If you’re used to spoon-feeding babies, baby-led weaning looks nothing short of total crazytown. Hand a baby a broccoli floret? At six months? And expect them not to choke?
At around 5 1/2 months, Niamh made it really obvious to us that she wanted FOOD. Our food, especially. After we got the go-ahead from our pediatrician to start solids, I (naturally) nerded up on everything there was to do with starting babies on solids. To say I was excited about getting our kid stuck into good food is an understatement.
One thing that kept coming up in all my reading was the term “baby led weaning”. The word “weaning” here means just the introduction of solids into a breastmilk or formula diet, and not about weaning a baby from the bottle or breast. To put it simply, you start off not by feeding a baby cereals and purees, but by jumping straight into table food after six months. I was a pretty skeptical at first. I definitely didn’t trust her not to choke herself by eating whole foods. But baby-led weaning subscribes to the idea that it’s the baby who decides how much to eat, and since I was already breastfeeding on demand, this felt right to me. The theory goes that if a baby starts off with feeding themselves from the get-go, they quickly learn how to handle food in their mouths and not choke or gag. And they’re in charge of how much they to eat. I especially liked that part.

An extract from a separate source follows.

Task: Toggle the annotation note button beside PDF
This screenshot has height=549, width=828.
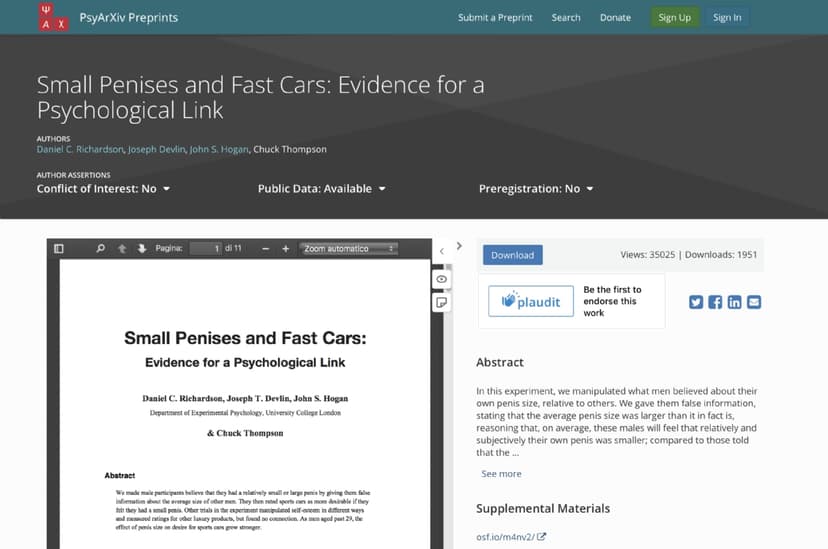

As of right now, the peanut has about 95% of her daily calories from nursing, and the rest comes from solids. Most days I do spoon-feed her oatmeal mixed with some fruit or vegetable puree (which she loves) but the rest of her solid intake comes from the foods she feeds herself.
We started slow, with mashed banana in a silicone feeder. She loved feeding herself banana, and sometimes got so excited she would rub the sticky, banana-smothered feeder all over her face and hair, as if she wanted to bathe in banana. I got used to rubbing banana out of her hair after meals. But it was such a cheap thrill for me to see my baby feeding herself!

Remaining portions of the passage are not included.